I suspect that the cause of this error is the race condition between
file deletion by startup process and fsync by bgwriter: TRUNCATE xlog
record immediately deletes the corresponding file, while it might be
scheduled to be fsynced by bgwriter. We should leave the actual file
deletion to bgwriter instead of startup process, like normal mode?

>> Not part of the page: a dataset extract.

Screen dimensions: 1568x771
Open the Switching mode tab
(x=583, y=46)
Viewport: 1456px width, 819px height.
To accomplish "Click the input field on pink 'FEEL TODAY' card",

I think the real problem is this in mdunlink():
/* Register request to unlink first segment later */
if (!isRedo && forkNum == MAIN_FORKNUM)
register_unlink(rnode);
When we replay the unlink of the relation, we don't te bgwriter about
it. Normally we do, so bgwriter knows that if the fsync() fails with
ENOENT, it's ok since the file was deleted.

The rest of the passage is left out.